В июле 1914 года австрийский эрцгерцог Франц Фердинанд был убит в Сараево ячейкой сербских националистов, которые провалили операцию, но почти случайно успели его убить. Неприятности между Австро-Венгрией и Сербией были предсказуемы и могли привести к третьей Балканской войне. Но кризис, связанный с убийством, в течение следующих тридцати семи дней перерос в Великую войну, охватившую почти весь континент плюс колонии в других странах. Два союза устояли, но в условиях войны, а не мира: Россия, Франция, а затем и Великобритания перешли на сторону сербов, а Германия - Австро-Венгрии. Реалисты расценили это как неудачу в балансировании союзов в условиях смены власти, неспособность справиться с дестабилизацией, вызванной усилением Сербии на Балканах, ростом военной мощи России, упадком Габсбургов и превращением Пруссии в глобально амбициозную Германию. Обычно в эскалации войны больше всего винят немецких правителей, особенно за то, что они подтолкнули Австро-Венгрию к войне. Однако тирания истории привела к тому, что война оставалась стандартным способом дипломатии для всех держав. Если переговоры срывались, война оставалась нормальным явлением. Культ наступательных действий, насаждаемый высшим командованием, таил в себе новые опасности. Так, как только разразился кризис в Сербии и нависла угроза войны, мобилизация России, Австрии и Германии, проведенная с большой скоростью, усилила друг друга, и дипломаты не успели открыть эффективные каналы переговоров, а ультиматум Великобритании Германии о недопущении вторжения в Бельгию поступил слишком поздно.

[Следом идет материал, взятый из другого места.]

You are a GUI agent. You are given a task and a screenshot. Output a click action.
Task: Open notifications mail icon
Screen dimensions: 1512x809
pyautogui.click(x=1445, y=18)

Почти все правители считали, что войну можно быстро выиграть за счет стремительного наступления. Никто из них не планировал масштабной промышленной и военной мобилизации, которая оказалась необходимой. Не было и плана "Б" на случай заключения мира путем переговоров: безоговорочная капитуляция или ничего, что предоставляло право принимать решения генералам. Конечно, война показала, насколько они ошибались, поскольку в сражениях 1914-18 гг. на Западном фронте оборона одержала верх над наступлением, что привело к огромным потерям, хотя передвижение фронтов было очень незначительным (см. главу 12). Это можно было бы считать понятными ошибками, если бы не пример кровавой Гражданской войны в США. Те, кто настаивал на войне, с высокомерной снисходительностью считали, что это произошло из-за того, что американцы были дилетантами в военном деле.

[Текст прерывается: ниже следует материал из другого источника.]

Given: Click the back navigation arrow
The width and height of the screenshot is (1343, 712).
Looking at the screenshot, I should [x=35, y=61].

Во втором томе "Источников социальной власти" я предложил полусерьезную теорию вступления европейских государств в эту войну, подчеркивая просчеты всех сторон. Сейчас эта точка зрения кажется ортодоксальной, ее по-разному аргументируют Кристофер Кларк и Томас Отте. Кларк возлагает большую часть вины за войну на поспешную военную мобилизацию России. Но в основном он подчеркивает микропроцессы дипломатии всех держав. Он приходит к выводу, что действующие лица были "бдительными, но не видящими, преследуемыми мечтами, но слепыми к реальности того ужаса, который они собирались принести в мир". Они были лунатиками, ошибающимися, лишенными воображения, просчитывающими и неверно оценивающими ситуацию. Но, кроме того, это не были унитарные государства. Принятие решений во всех них было раздроблено между различными ведомствами, министерствами и посольствами. Полномочия монархов были неопределенными, их суды раздирались интригами, обман был обычным делом, а лидеры давали разную официальную и неофициальную информацию в прессу. Все это затрудняло оценку реакции других государств на происходящие события. Следует ли рассматривать заявления кайзера как политику Германии, или канцлера, или ведущих послов и генералов Германии, поскольку все они расходились во мнениях? Некоторые лица, принимавшие решения, действительно предупреждали о вероятности и тяжелых последствиях войны, но в ходе политических интриг оказались вытеснены.